* Directions:
(1) Decide whether each statement agrees with the passage on A.R.S. § 32-3283 and social worker confidentiality: (a) the statute sets a minimum number of meetings before confidentiality applies; (b) under Arizona law, a brief consultation can still establish an attorney-client relationship; (c) the statute's confidentiality covers temporary licensees. For each, answer yes or no and quote the deciding words of the passage.
(2) Extend the passage on A.R.S. § 32-3283 and social worker confidentiality, picking up after its last sentence.

2. By Making A.R.'s Privilege with M.G. "the Same as Between an Attorney and a Client," A.R.S. § 32-3283 Reinforces That the Privilege Applied Here.
¶26 The legislature made the scope of confidentiality between mental health patients and licensed social workers "the same as between an attorney and a client." A.R.S. § 32-3283(A) ("The confidential relationship between a client and a licensee, including a temporary licensee, is the same as between an attorney and a client."). That language underscores in two ways that information M.G. derived from meeting A.R. is privileged.
¶27 First, the legislature decided not to create a time limit below which there would be no confidentiality, or a requirement of a certain number of meetings. Brevity is no bar to an attorney-client relationship in Arizona law. Foulke v. Knuck, 162 Ariz. 517, 520 (App. 1989) ("The fact that a consultation is relatively brief does not negate the establishment of an attorney-client relationship.") (Roll, J.). Section 3283 thus suggests even brief or individual encounters between licensees and patients give rise to confidential relations, just as they would between lawyers and potential clients. Id. (finding attorney-client relationship arose from single initial consultation between potential client and lawyer, and disqualifying lawyer from representation adverse to them).

* Supplied information:
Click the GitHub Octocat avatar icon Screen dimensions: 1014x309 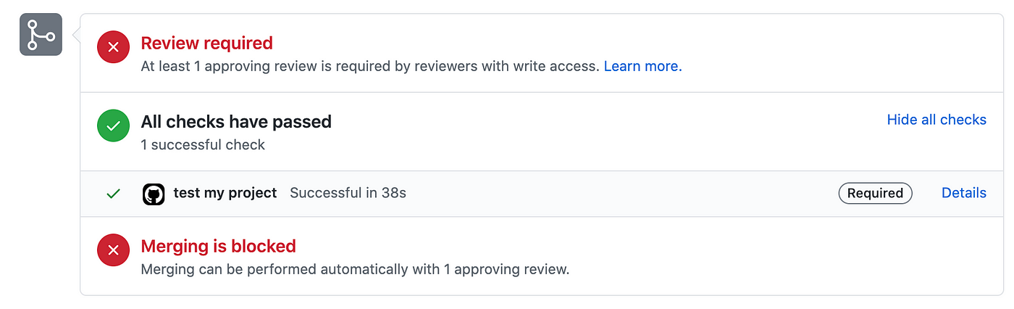(x=154, y=194)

* Answers for the tasks:
(1)
(a) No: "the legislature decided not to create a time limit below which there would be no confidentiality, or a requirement of a certain number of meetings."
(b) Yes: "Brevity is no bar to an attorney-client relationship in Arizona law."
(c) Yes: "including a temporary licensee"

(2)
¶28 The dissent's argument against privilege barring M.G.'s testimony founders for this reason. While the dissent points out M.G. only met A.R. once, that is fully consistent with privilege arising between an attorney and a client. Foulke, 162 Ariz. at 520. The lawyer in Foulke argued against their disqualification by claiming they held one simple intake meeting to determine whether to take the client, receiving little information. Id. M.G.'s pre-petition meeting with A.R. is much like the intake in Foulke - a quick evaluation based on first impressions. Minimizing these encounters as nonprivileged because they take place in one meeting and are thus a mere screening lacks support in the law of attorney-client privilege, and thus in A.R.S. § 32-3283(A).
¶29 Second, the legislature put A.R. in the driver's seat in determining whether there is a privilege - not M.G. It is well-settled that the attorney-client privilege (to which the privilege here is analogous) is held by the client, and not the professional service provider. Burch &Cracchiolo, P.A. v. Myers, 237 Ariz. 369, 374 ¶ 17 (App. 2015). Thus, only the client (A.R.) can waive it - the service provider (M.G.) cannot. See id. The legislature reproduced that guidance in the statute at issue here, providing that "[u]nless a client waives this privilege in writing or in court testimony," a licensee such as M.G. is barred from providing information received by reason of their relationship with the client. A.R.S. § 32-3283(A). And it is undisputed that A.R. neither signed a waiver nor waived his privilege in open court. The statute thus prohibited M.G.'s testimony.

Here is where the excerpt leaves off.